O grupo de Contingência Estadual se reuniu nesta quarta-feira (11) para debate especial com foco nos altos índices de calor e nos incêndios florestais que atingem o Ceará. O colegiado interinstitucional monitora a situação hídrica dos municípios cearenses e adota medidas para mitigar os efeitos da estiagem. A reunião foi coordenada pelo assessor especial para Assuntos Municipais da Casa Civil, Artur Bruno.
O encontro visou reunir os principais órgãos estaduais e federais ligados à proteção ambiental e segurança hídrica para buscar ações de prevenção no combate aos incêndios. Estiveram presentes representantes do Corpo do Bombeiros, Polícia Militar, Defesa Civil, Casa Militar, Ibama, UFC, Secretaria dos Recursos Hídricos (SRH), Secretaria do Desenvolvimento Agrário (SDA), Cogerh, Funceme, Sema e Cagece.
“A reunião foi elaborada através do diagnóstico da Funceme, que identificou ondas de calor no Estado e um possível El Niño para o próximo ano. Então, precisamos unir nossas forças e garantir ações que reduzam os dados para a população e para as florestas. O grupo vai elaborar medidas emergências e um plano para conter esses desastres no futuro próximo”, informou o assessor Artur Bruno.
Uma apresentação da atual situação estrutural dos municípios para o combate aos incêndios, realizada pelo coordenador Estadual da Defesa Civil, coronel Haroldo Gondim, demonstrou que é necessário “montar um sistema informatizado de integração entre os municípios e instituições do Ceará, além de um Plano de Contingência e Brigada de Incêndio alinhado com os municípios”. Segundo o coordenador, cientistas chefes da UFC darão apoio para fazer essa automatização.

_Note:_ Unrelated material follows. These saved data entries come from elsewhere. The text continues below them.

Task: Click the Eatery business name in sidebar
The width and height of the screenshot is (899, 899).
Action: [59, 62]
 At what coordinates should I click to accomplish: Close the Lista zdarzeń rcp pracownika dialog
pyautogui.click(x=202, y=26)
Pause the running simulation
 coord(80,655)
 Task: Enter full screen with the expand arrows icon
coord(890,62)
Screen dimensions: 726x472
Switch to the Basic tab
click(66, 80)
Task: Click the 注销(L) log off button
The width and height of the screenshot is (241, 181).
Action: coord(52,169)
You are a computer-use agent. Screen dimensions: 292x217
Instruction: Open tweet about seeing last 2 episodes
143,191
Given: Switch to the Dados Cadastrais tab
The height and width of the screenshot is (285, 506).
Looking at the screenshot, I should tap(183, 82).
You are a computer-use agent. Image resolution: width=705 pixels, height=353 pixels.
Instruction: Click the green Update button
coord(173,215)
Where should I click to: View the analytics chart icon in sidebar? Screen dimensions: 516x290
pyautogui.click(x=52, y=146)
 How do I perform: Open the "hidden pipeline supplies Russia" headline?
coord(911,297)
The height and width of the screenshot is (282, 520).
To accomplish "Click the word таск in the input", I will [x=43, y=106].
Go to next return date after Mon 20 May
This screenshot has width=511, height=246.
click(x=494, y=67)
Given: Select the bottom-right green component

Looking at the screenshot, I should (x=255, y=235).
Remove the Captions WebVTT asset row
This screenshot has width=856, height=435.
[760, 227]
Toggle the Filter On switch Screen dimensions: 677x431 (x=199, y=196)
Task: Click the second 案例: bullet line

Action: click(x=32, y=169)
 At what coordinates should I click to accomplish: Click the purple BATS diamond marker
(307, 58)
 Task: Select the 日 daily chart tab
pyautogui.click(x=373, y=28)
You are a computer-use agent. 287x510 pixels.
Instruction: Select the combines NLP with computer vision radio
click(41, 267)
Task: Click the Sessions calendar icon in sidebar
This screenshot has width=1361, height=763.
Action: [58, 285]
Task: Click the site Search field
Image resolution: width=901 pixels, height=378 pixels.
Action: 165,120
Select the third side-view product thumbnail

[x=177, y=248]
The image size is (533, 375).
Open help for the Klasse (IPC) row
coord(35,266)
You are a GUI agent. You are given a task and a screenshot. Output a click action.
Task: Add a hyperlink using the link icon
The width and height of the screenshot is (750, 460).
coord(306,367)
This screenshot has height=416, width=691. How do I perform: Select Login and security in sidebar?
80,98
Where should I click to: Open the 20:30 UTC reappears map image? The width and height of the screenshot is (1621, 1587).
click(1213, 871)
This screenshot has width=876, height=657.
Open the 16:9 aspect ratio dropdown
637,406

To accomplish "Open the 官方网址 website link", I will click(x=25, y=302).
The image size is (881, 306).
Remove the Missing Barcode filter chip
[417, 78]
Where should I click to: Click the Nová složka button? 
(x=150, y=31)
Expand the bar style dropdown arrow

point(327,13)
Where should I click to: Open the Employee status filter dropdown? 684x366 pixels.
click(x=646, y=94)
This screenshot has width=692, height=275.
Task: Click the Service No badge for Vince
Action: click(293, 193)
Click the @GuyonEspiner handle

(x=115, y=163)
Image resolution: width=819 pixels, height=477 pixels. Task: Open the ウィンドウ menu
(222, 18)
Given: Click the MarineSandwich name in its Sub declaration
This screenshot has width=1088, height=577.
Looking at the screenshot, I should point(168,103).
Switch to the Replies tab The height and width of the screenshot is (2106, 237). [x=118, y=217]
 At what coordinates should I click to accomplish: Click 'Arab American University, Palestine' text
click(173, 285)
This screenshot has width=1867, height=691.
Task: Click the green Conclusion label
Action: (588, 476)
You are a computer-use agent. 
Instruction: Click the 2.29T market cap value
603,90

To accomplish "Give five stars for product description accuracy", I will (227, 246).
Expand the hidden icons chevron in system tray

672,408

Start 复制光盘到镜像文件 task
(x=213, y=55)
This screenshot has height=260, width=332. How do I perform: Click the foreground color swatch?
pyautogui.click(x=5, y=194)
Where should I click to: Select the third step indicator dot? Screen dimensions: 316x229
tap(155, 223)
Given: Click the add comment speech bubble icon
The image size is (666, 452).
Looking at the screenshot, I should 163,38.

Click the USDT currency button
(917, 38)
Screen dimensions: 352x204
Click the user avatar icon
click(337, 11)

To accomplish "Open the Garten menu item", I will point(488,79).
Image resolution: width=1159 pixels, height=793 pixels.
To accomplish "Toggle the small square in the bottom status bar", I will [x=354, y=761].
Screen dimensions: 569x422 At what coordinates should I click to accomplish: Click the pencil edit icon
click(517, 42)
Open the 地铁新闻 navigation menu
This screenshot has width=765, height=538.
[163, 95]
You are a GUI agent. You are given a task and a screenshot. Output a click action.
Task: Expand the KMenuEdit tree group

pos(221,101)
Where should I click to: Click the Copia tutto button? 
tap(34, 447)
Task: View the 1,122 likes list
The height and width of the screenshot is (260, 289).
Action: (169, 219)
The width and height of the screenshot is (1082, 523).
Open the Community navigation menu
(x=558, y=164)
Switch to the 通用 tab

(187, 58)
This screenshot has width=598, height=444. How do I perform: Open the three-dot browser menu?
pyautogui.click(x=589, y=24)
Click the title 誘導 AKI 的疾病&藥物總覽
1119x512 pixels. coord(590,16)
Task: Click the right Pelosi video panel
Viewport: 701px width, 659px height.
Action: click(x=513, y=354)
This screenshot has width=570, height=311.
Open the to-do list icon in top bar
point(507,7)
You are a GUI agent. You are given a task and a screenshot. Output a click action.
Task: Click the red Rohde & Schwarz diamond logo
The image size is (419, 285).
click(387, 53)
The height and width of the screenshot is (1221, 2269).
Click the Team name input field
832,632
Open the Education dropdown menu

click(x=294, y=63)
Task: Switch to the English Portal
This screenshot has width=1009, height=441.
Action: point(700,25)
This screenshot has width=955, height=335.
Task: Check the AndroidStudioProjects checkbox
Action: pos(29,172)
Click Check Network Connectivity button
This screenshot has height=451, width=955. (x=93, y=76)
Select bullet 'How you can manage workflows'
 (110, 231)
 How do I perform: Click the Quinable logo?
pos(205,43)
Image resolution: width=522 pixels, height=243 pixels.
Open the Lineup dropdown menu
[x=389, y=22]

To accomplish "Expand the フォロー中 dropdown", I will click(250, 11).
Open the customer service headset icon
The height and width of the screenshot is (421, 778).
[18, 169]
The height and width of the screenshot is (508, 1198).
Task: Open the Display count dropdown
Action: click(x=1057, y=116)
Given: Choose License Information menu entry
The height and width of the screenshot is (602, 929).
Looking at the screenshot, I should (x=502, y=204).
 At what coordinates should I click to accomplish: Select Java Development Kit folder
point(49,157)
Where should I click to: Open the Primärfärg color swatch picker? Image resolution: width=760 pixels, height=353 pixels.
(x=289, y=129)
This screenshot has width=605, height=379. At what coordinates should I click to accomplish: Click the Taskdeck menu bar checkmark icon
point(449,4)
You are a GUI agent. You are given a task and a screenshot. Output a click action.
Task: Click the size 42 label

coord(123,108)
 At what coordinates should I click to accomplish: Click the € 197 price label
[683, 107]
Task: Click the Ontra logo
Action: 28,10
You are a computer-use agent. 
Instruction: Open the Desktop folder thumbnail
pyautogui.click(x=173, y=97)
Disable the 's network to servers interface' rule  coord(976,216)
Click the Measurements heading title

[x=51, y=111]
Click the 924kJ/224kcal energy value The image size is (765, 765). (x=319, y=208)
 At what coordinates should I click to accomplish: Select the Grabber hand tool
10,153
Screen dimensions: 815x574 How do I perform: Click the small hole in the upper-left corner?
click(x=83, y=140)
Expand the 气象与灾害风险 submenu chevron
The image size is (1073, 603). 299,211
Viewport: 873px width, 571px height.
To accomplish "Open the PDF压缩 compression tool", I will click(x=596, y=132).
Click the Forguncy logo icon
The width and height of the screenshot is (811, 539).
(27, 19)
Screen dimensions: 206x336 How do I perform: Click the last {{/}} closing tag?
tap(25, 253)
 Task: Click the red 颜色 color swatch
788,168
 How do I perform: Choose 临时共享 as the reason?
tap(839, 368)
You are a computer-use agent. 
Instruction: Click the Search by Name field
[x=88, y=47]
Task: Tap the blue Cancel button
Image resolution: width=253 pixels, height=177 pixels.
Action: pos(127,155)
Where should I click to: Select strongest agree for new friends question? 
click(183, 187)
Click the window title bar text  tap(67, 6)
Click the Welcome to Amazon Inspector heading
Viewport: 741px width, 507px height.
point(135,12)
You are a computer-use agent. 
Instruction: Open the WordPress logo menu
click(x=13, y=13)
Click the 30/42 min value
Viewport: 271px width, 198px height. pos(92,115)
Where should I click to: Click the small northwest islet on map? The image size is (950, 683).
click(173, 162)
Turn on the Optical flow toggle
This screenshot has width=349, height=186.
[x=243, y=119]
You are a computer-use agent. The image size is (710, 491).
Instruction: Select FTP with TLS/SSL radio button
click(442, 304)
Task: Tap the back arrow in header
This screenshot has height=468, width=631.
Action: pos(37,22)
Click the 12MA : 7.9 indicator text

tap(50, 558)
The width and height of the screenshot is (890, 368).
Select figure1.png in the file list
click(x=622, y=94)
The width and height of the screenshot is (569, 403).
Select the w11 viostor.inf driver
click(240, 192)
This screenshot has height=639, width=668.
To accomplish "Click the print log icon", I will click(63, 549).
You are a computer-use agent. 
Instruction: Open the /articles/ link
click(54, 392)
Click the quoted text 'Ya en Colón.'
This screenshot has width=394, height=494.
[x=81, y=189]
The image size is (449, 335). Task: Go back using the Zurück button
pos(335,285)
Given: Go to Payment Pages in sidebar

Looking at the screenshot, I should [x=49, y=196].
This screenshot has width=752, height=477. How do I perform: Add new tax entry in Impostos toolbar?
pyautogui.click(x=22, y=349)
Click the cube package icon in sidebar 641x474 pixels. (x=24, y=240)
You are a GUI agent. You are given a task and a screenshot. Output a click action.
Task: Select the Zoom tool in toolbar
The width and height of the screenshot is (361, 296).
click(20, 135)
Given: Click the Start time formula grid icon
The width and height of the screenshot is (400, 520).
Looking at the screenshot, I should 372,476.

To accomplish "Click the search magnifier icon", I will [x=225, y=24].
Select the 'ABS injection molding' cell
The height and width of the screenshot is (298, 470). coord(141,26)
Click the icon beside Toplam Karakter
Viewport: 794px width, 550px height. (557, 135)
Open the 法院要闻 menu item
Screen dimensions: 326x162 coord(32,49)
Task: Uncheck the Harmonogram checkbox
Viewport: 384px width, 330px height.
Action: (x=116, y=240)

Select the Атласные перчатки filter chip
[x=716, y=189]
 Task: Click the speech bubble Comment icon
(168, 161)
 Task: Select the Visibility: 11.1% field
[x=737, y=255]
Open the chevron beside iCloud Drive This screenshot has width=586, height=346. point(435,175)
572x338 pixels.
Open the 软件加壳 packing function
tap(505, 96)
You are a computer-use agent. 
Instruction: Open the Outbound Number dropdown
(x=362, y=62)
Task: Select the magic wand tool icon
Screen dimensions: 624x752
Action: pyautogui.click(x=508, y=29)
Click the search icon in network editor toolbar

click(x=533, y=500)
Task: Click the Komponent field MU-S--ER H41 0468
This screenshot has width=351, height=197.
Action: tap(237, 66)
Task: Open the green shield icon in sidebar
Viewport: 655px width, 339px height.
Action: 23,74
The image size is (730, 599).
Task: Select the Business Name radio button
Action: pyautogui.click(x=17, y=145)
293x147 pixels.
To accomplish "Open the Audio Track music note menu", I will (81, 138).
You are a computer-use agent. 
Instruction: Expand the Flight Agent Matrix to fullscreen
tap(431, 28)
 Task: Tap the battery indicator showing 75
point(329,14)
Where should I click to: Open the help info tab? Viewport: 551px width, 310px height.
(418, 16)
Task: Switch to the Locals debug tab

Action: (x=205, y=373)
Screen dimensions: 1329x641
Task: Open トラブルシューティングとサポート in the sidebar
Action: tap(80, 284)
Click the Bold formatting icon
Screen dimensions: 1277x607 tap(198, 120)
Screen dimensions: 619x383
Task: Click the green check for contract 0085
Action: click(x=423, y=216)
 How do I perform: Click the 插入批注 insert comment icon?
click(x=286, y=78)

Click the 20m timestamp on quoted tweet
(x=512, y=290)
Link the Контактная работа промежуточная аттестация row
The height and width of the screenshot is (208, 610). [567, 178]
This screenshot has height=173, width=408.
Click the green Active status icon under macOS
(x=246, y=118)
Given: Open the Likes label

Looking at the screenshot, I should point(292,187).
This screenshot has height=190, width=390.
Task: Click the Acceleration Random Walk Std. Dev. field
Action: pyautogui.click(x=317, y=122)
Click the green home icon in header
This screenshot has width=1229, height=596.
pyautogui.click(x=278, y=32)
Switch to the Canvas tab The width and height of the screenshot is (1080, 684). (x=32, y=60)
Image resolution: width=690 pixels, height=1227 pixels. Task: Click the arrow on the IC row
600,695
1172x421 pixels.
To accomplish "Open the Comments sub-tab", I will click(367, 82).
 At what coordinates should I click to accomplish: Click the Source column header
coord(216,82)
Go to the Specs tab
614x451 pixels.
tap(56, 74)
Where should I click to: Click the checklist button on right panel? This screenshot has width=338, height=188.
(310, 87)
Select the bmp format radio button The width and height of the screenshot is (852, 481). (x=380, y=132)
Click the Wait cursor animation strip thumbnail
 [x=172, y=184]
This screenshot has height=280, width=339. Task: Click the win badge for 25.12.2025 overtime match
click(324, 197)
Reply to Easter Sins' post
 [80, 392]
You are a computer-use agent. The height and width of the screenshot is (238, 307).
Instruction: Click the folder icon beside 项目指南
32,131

O cientista chefe em Recursos Hídricos e professor da UFC, Assis Filho, também colocou o órgão à disposição para contribuir na elaboração de materiais que ajudem o grupo. “Já temos uma estrutura conceitual para trabalhar na seca e na cheia. Agora vamos trabalhar planos que reduzam os efeitos dos incêndios. Trabalhamos em parceria com a Cogerh os planos de convivência com a seca, que ajuda o grupo na gestão dos desastres, e vamos usar essa expertise para auxiliar também nas ações do fogo”.
NOVO GRUPO
Conforme informações do Governo, um novo grupo, composto pelos órgãos que participaram da reunião desta quarta-feira, será criado para continuar avaliando o cenário de seca, calor e incêndios. As reuniões do Grupo de Contingência acontecem de forma mensal para monitoramento da situação hídrica dos municípios cearenses.
Presente no encontro, o assessor de Relações Comunitárias da Casa Civil, major André Barbosa, ressaltou a importância da integração dos órgãos para fortalecer as ações de defesa civil no Estado. “O Estado do Ceará é um só e existem vários órgãos que podem ajudar a conter os desastres naturais. A formação desse grupo é de extrema importância para o fortalecimento no trabalho de prevenção”.
FOCOS DE CALOR
O pesquisador da Funceme, Franckie Balman, explanou os dados da onda de calor que atinge o Ceará. De acordo com ele, o calor de setembro de 2023 perde apenas para setembro de 2001, consagrando as ondas de calor deste ano como as maiores em 12 anos. “Historicamente, setembro, outubro e novembro são os meses mais quentes do ano. O Ceará teve dois anos de boas chuvas, o que aumenta a vegetação, então podemos fazer a ligação dos altos índices de focos de incêndio com o aumento da vegetação pela boa quadra chuvosa e com os altos níveis de calor do mês de setembro”, relacionou.